Но все эти неудобства были мелочными в наших глазах и никто из нас не придавал им особенного значение. Все мы прекрасно сознавали, что от тюрьмы нельзя ожидать многаго и что русское правительство никогда не проявляло нежности к тем, кто пытался свергнуть его железное иго. Больше того, мы знали что Трубецкой бастион это – дворец, да, дворец, по сравнению с теми тюрьмами, в которых ежегодно томятся сотни тысяч наших соотечественников, подвергаясь тем ужасам, о которых я писал выше.
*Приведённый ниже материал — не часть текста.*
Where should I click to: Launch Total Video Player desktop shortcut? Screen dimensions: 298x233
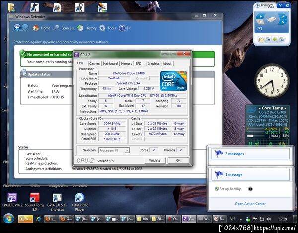point(79,198)
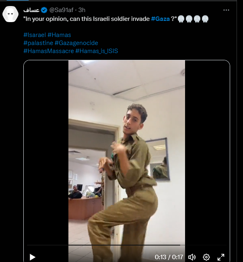Viewport: 243px width, 262px height.
Task: Open the #Gaza hashtag link
Action: click(x=161, y=19)
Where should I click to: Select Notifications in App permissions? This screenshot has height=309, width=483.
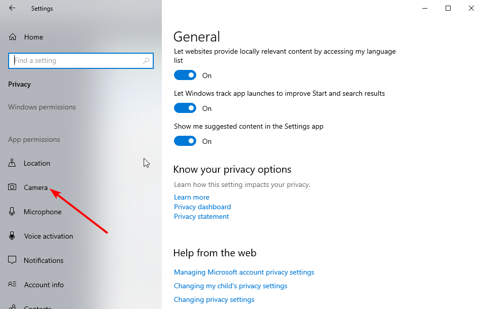pos(43,260)
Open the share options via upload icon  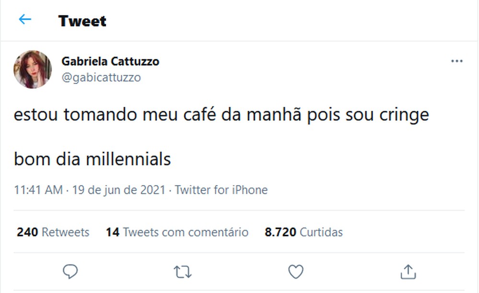coord(408,271)
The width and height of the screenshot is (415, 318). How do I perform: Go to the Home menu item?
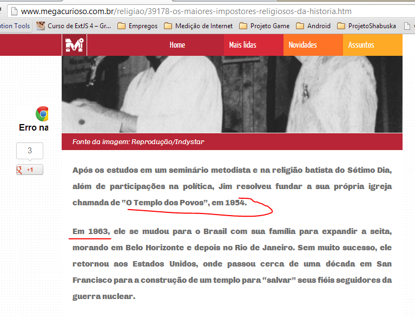pos(177,45)
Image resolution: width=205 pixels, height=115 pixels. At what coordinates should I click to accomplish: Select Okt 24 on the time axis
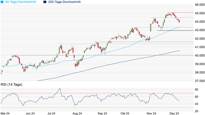(x=125, y=113)
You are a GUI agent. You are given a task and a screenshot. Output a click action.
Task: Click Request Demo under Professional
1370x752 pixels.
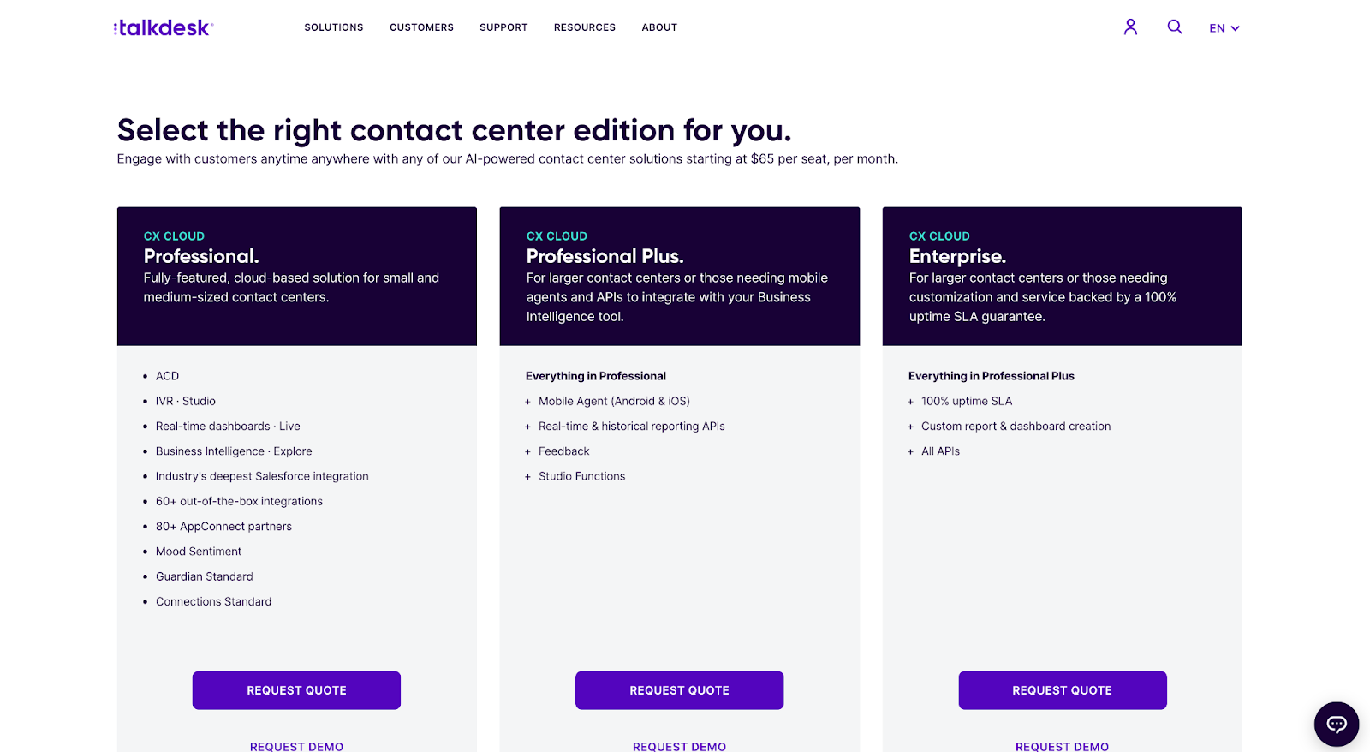(296, 746)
Короче говоря, материальные условия заключение в Трубецком бастионе не были особенно плохи, хотя в общем, конечно, они были достаточны суровы. Не должно забывать, что, по меньшей мере, половина сидевших в крепости попали туда просто по доносу какого-нибудь шпиона, или за знакомство с революционерами; не должно забывать также и того обстоятельства, что значительная их часть, пробыв в заключении 2-3 года, не бывали даже предаваемы суду, а если и попадали под суд, то бывали оправдываемы (как, напр., в процессе 193-х) и вслед за тем высылались «административным порядком» в Сибирь или в какую-либо деревушку на берегах Ледовитого Океана. Следствие ведется втайне и никому не известно, сколько времени оно займет; не известно – какие законы будут применены: – общегражданские или законы военного времени, и что ожидает заключенного; его могут оправдать, но могут и повесить. Защитник не допускается во время следствия; запрещается даже разговор или переписка с родными об обстоятельствах, поведших к аресту. В течение всего безконечно длинного периода следствия узникам не дают никакой работы. Перо, чернила и карандаш строго воспрещены в стенах бастиона; для писанья дают только грифельную доску, – и когда совет Географического Общества хлопотал о разрешении мне окончить одну научную работу, его пришлось добывать у самого императора. Особенно тяжело отзывается эта, тянущаяся иногда годами, вынужденная бездеятельность на рабочих и крестьянах, которые не могут читать по целым дням: вследствие этой причины наблюдается большой процент психических заболеваний. В западно-европейских тюрьмах, двухлетнее-трехлетнее одиночное заключение считается серьезным испытанием, могущим повести к безумию. Но в Европе арестант занимается какой-либо ручной работой в своей камере; ему не только разрешается читать и писать, но ему дают все необходимые инструменты для выполнение какой-нибудь работы. Его жизнь не сводится исключительно к деятельности одного воображение; его тело, его мускулы также бывают заняты. И все же компетентные наблюдатели принуждены, путем горького опыта, убедиться в том, что двухлетний-трехлетний период одиночного заключение черезчур опасен. В Трубецком бастионе чтение было единственным разрешенным занятием; но даже чтение не дозволялось приговоренным к заключению в Алексеевском равелине.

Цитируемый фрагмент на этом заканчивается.